Sunday, May 15, 2011

OnLove: Kalena Alston-Griffin weds Ben Costa

In 2007, Kalena Alston-Griffin’s life was just as she’d planned: She was married, living in New York Cityand pursuing a lucrative business career. Ebony Magazine even named her one of the country’s most promising young leaders.
But by 2008, things were coming undone: Her father died. Her marriage was fraying. Her mother had a serious heart attack and needed 31-year-old Alston-Griffin, the eldest of five children, to take in her two middle-school-aged brothers.

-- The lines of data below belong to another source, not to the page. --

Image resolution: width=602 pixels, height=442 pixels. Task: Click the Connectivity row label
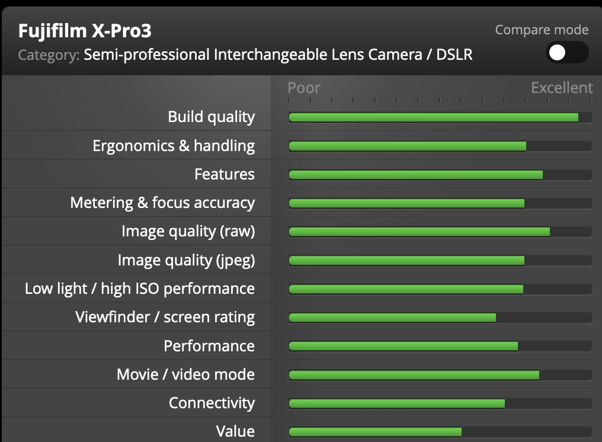[x=212, y=403]
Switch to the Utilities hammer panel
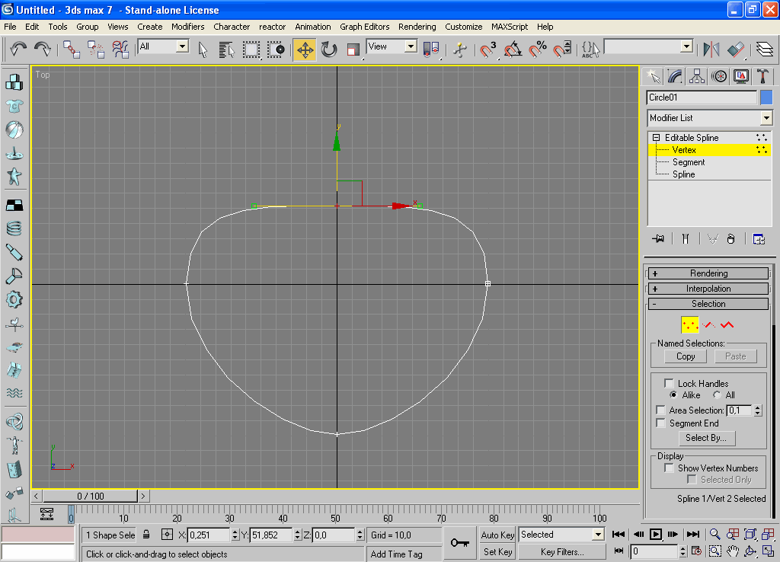The image size is (780, 562). click(x=762, y=76)

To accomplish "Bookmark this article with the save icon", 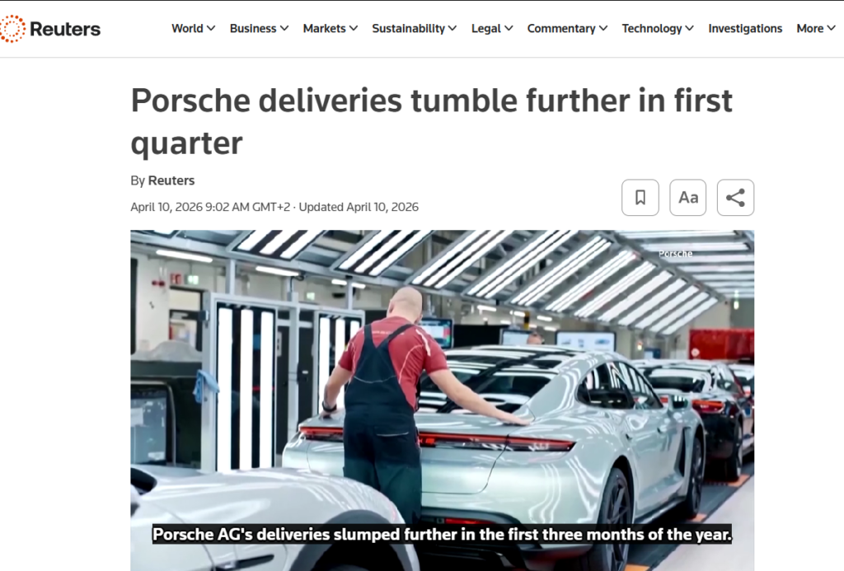I will [640, 198].
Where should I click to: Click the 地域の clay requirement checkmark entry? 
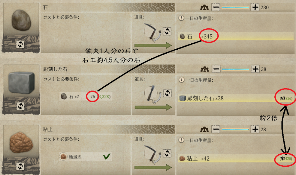86,156
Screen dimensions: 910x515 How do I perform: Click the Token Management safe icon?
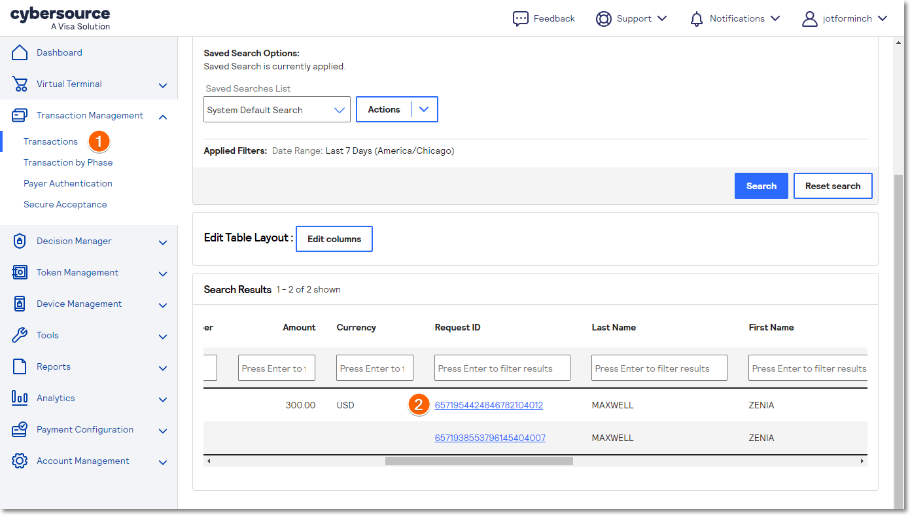20,272
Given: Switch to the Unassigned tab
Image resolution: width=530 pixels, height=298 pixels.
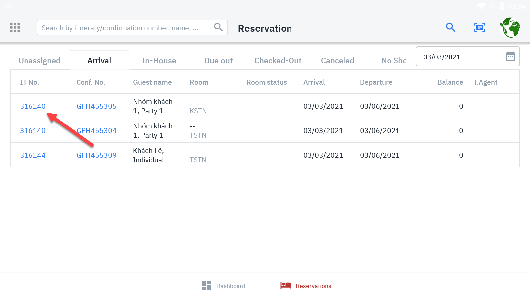Looking at the screenshot, I should tap(39, 61).
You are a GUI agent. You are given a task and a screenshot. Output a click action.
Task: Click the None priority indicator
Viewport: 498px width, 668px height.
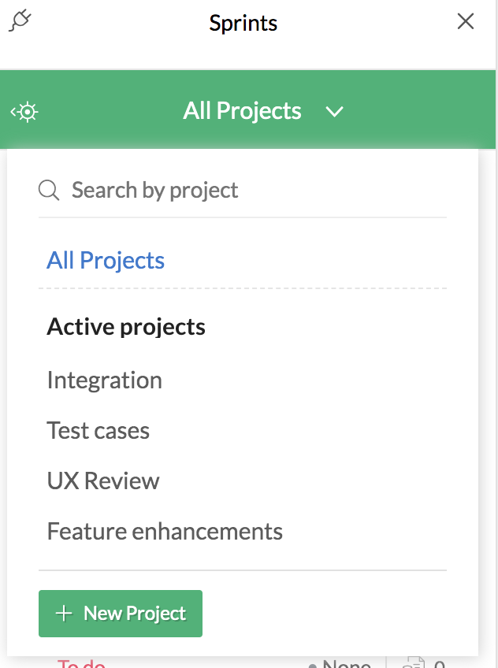coord(345,664)
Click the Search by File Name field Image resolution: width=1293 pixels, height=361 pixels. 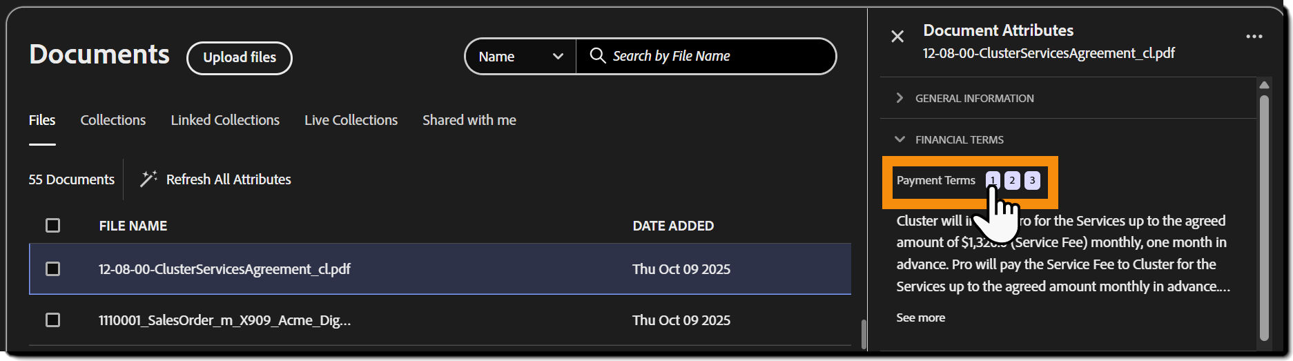point(711,57)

Amid the chaos, she was also planning a move to Washington to start a publishing business. “I have been known to be one of those people who doesn’t set limits, so to speak, in terms of how much I can handle. But this was definitely beyond my comprehension,” she remembers.
She enrolled her brothers at Westland Middle School in Bethesda that fall and met with Vice Principal Ben Costa. Kalaii, 13, and Zeke, 11, had been through a lot, she explained, and warned that they might act up. Costa said he understood. He gave her a book about the psychology of adolescent boys and a phone number to where she could reach him when things came up.
“I was like, ‘Wow, he’s great,’ ” she recalls. “I just thought he was really empathetic and understanding.”
Costa’s reaction wasn’t only about the kids. He’d been taken with Alston-Griffin’s beauty. But when his boss warned it would be inappropriate to date her, he resolved to keep flirting to a minimum. Still, Kalaii gave them plenty of reasons to stay in touch — before long, Costa had become a mentor to the boy and was talking almost weekly with Alston-Griffin about his behavior.
“But what was cool about it, to be honest, was that it gave us the opportunity to know each other without the physical part confusing things,” he says.
Their friendship was growing and so were his feelings. She, in turn, had detected Costa’s crush. Though she admired the joking, candid way he related to students and parents, she wasn’t ready to date and felt she needed to keep some distance.
But in February, when Costa informed her that one of Zeke’s favorite teachers had died, she started to view him differently. “I’ve never seen him look so serious and so sad,” she says. “I just felt so moved at how emotional he was about it. And how honest he was with me about his emotions.”
When Alston-Griffin called Costa a week later to see how he was holding up, he invited her to meet for a drink. Neither was sure if it was a date. A few days later, she swung by his house to borrow a DVD. Sitting in his living room she seized up and launched into why they shouldn’t date.
He listened quietly, then stood up and asked her to dance. They moved closer and closer to each other until he finally kissed her. “And it was pretty much the best kiss I’ve ever had,” she says. “It was like he was completely vulnerable — like he gave himself to me. It felt very pure and very open, and I trusted him completely.”
They began dating discreetly, and every day he would send her a poem he’d written. “I realize why adults start going back to church,” he wrote in one. “To thank God for having found that person — for the love in their lives.”